Records for locating displayed items
◆ ◆ ◆
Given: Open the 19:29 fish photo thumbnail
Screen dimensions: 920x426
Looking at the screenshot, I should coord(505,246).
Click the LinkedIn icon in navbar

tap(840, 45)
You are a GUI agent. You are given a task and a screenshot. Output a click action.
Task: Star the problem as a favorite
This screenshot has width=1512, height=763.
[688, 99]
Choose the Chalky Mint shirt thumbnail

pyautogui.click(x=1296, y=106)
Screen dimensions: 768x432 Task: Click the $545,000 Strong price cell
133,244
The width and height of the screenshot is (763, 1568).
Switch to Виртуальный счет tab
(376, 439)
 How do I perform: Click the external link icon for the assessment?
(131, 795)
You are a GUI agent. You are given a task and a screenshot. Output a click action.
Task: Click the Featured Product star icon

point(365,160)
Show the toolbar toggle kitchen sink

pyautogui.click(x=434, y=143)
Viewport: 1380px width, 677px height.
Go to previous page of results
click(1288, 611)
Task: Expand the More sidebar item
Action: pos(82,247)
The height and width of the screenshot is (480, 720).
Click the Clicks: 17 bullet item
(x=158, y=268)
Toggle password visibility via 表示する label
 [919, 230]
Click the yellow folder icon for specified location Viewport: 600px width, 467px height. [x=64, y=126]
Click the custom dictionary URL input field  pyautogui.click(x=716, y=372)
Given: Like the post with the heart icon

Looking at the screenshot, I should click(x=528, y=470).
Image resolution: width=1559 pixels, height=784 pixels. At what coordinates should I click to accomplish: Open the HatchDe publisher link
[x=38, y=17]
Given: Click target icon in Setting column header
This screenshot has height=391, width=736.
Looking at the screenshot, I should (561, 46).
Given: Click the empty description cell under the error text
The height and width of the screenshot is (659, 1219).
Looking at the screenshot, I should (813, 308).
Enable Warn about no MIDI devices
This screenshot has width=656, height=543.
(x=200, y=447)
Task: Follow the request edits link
◆ ◆ ◆
EXERCISE →
Reproduce the lines of the material above without any change, starting at the line that contains "Click the LinkedIn icon in navbar" and ending at the line that contains "[x=38, y=17]".

ANSWER TO THIS EXERCISE →
Click the LinkedIn icon in navbar

tap(840, 45)
You are a GUI agent. You are given a task and a screenshot. Output a click action.
Task: Star the problem as a favorite
This screenshot has width=1512, height=763.
[688, 99]
Choose the Chalky Mint shirt thumbnail

pyautogui.click(x=1296, y=106)
Screen dimensions: 768x432 Task: Click the $545,000 Strong price cell
133,244
The width and height of the screenshot is (763, 1568).
Switch to Виртуальный счет tab
(376, 439)
 How do I perform: Click the external link icon for the assessment?
(131, 795)
You are a GUI agent. You are given a task and a screenshot. Output a click action.
Task: Click the Featured Product star icon

point(365,160)
Show the toolbar toggle kitchen sink

pyautogui.click(x=434, y=143)
Viewport: 1380px width, 677px height.
Go to previous page of results
click(1288, 611)
Task: Expand the More sidebar item
Action: pos(82,247)
The height and width of the screenshot is (480, 720).
Click the Clicks: 17 bullet item
(x=158, y=268)
Toggle password visibility via 表示する label
 [919, 230]
Click the yellow folder icon for specified location Viewport: 600px width, 467px height. [x=64, y=126]
Click the custom dictionary URL input field  pyautogui.click(x=716, y=372)
Given: Like the post with the heart icon

Looking at the screenshot, I should click(x=528, y=470).
Image resolution: width=1559 pixels, height=784 pixels. At what coordinates should I click to accomplish: Open the HatchDe publisher link
[x=38, y=17]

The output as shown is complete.